Really? I never thought I would see anyone actually allege that! Whatever their personal political views might be.

 

 

Posted

You never hear the centre/left bleating about media bias, despite Rudd/Gillard/Shorten copping it in the media just as much as any conservative politician. I think the conservatives are a bit thin-skinned. Like to call a spade a spade, but don't like it in return.

 

 

Posted
Getting onto censorship etcIn oz we have a funny system.

No tv licences but the ABC ( our version of BBC) is paid for by the tax payer out of general revenues.

 

But the ABC is incredibly biased and very left leaning. Some of the reporters and journos are Labour Party members with quite high profiles in the party and one even went to contest and unseat our recent conservative prime minister.

 

Their bias is legendary but attempts by the conservatives to rein in the very obvious biased Labour Party use of tax payers money is howled down and very vocally fought here. Not the slightest chance of any censorship happening to the ABC here.

Just in case you were serious in making these extreme claims Jaba, it should be pointed out that BOTH sides of politics, when in power have cut ABC budgets, and ABC journos have also been elected as Liberal Party MPs.You may be right about many ABC journos being a little to the left, but where else would they keep their job and maintain their professional integrity? Most of our media is blatantly far to the right, and shows little regard for professional standards.

 

The ABC Board has been heavily loaded with proper right wing people by Liberal Governments and the ABC provides comprehensive media analysis (eg. Media Watch, Fact Check) that often finds fault with the left side of politics and the ABC itself.

 

Compared to the Murdoch empire. Yes, the ABC is left wing. Thank the great creator in the sky for that!

 

 

Posted

Censorship :

 

The BBC and all radio/ TV are censored. Full stop.

 

When a clip from the Locherbie disaster accidentally when to air, also repeated on the radio.

 

A bum lodged on a roof, the radio announcer said ( part of a human torso) he was on the dole smart quick.

 

You never see the pools of blood after a massacre. ( not that I care, but it make life unrealistic)

 

spacesailor

 

 

Posted
Beeb covers the Tennis, well, Wimbledon anyhow,. . and some cricket, some Formula one racing

Channel 4 has the TV coverage of F1 these days. Beeb just do radio.
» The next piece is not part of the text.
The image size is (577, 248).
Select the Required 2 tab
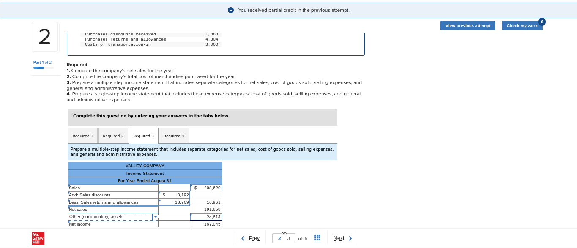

Personally, I'd pay 300 bucks a year over here to avoid the dreadful rural TV adverts. They're like something out of 1960's cinema ads!

 

 

Posted
Channel 4 has the TV coverage of F1 these days. Beeb just do radio.Personally, I'd pay 300 bucks a year over here to avoid the dreadful rural TV adverts. They're like something out of 1960's cinema ads!

One thing I noticed about Australia was that it's rather BIG. . . so I guess that Some advertising needs to be more targeted / localised. I watch anything of interest on catch-up, and buzz thru any adverts, most of which seem to be aimed at 9 or 10 year olds anyway. I DO like to watch the TV advertising awards around Christmas time though, most of the really funny / clever ones seem to be made in Brazil or Germany. . .

 

I offered Aunty Beeb £25 per year, just to watch 'The Sky at Night' good astronomy prog, but it is only screened on one night monthly. They didn't write back.